**Exercise aim:**
Out of the listing below, copy every line that carries the string "toolbar".

───── Exercise material

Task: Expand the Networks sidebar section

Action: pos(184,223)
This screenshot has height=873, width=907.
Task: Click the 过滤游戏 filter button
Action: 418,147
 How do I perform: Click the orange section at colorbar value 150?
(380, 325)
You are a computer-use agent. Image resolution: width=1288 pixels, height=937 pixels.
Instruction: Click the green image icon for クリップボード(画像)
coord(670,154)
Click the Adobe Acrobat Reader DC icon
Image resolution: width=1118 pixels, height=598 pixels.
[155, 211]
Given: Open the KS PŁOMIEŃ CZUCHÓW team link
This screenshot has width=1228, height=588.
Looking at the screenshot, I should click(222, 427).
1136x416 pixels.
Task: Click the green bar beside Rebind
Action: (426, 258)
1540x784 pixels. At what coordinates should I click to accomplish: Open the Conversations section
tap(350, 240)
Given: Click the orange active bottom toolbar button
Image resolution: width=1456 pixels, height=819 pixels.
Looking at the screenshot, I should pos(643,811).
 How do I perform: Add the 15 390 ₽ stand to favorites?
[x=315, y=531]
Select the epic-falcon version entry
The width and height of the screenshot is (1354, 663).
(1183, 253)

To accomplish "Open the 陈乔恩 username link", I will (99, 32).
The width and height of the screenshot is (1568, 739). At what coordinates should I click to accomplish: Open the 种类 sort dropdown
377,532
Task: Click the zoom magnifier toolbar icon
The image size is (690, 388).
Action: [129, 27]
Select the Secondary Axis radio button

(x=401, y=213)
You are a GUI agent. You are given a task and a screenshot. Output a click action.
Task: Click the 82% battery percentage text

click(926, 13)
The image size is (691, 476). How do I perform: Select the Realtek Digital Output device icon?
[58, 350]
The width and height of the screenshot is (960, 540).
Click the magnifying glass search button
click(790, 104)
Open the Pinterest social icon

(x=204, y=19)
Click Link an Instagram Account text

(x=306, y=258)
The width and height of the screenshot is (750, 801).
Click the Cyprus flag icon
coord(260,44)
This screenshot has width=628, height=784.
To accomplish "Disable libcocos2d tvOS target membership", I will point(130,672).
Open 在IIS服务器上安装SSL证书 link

──────────

**Task solution:**
Given: Click the orange active bottom toolbar button
Task: Click the zoom magnifier toolbar icon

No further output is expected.